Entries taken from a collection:

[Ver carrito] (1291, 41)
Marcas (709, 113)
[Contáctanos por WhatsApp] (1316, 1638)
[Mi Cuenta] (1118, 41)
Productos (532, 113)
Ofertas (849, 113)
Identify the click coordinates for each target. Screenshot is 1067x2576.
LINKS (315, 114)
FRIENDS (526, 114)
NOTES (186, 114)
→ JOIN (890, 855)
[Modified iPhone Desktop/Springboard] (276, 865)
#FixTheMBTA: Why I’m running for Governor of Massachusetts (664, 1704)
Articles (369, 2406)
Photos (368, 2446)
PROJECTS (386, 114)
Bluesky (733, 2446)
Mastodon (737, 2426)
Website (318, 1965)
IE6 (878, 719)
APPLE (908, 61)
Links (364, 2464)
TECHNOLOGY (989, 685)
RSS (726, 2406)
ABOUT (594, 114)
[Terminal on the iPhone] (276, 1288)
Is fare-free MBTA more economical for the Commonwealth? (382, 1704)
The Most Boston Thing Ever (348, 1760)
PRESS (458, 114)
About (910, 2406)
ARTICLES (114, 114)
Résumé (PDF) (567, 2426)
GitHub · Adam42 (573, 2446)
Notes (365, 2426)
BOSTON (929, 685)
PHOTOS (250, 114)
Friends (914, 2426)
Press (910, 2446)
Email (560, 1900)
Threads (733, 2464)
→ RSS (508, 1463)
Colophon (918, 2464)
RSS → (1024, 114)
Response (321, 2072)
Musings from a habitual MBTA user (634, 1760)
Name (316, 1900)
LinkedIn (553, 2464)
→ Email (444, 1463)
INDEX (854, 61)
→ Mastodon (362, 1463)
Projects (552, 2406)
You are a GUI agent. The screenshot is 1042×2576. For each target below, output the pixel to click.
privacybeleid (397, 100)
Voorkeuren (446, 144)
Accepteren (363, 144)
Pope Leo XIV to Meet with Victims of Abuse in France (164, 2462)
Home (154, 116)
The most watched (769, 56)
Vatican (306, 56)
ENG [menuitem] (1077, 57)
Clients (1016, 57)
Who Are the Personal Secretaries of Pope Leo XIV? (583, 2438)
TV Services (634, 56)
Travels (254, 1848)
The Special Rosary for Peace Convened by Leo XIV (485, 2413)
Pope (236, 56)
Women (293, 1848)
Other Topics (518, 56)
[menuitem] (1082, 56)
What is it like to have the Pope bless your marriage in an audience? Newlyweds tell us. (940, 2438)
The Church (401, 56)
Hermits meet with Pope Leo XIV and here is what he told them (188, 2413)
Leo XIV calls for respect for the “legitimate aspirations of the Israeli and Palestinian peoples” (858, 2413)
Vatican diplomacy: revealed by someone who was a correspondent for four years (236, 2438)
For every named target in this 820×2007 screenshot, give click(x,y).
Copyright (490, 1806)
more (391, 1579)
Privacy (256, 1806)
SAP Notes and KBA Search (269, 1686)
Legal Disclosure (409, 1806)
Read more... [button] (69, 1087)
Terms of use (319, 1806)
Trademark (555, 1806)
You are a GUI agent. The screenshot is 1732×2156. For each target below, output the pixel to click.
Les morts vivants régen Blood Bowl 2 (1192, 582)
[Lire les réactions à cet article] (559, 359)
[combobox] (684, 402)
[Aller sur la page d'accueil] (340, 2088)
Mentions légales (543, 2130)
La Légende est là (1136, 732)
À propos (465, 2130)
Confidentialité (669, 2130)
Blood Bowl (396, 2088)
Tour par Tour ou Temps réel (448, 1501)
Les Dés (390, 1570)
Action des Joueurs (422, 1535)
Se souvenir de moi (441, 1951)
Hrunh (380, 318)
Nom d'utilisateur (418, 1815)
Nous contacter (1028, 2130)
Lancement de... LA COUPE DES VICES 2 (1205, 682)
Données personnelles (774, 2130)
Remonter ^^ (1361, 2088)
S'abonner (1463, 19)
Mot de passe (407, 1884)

EXERCISE PROMPT: Give back precisely the lines above that start at the line containing "Musings from a habitual MBTA user (634, 1760)" and end at the line containing "You are a GUI agent. The screenshot is 1042×2576.", inclusive. No other lines belong in the output.

SOLUTION FOR THIS PROBLEM:
Musings from a habitual MBTA user (634, 1760)
Name (316, 1900)
LinkedIn (553, 2464)
→ Email (444, 1463)
INDEX (854, 61)
→ Mastodon (362, 1463)
Projects (552, 2406)
You are a GUI agent. The screenshot is 1042×2576. For each target below, output the pixel to click.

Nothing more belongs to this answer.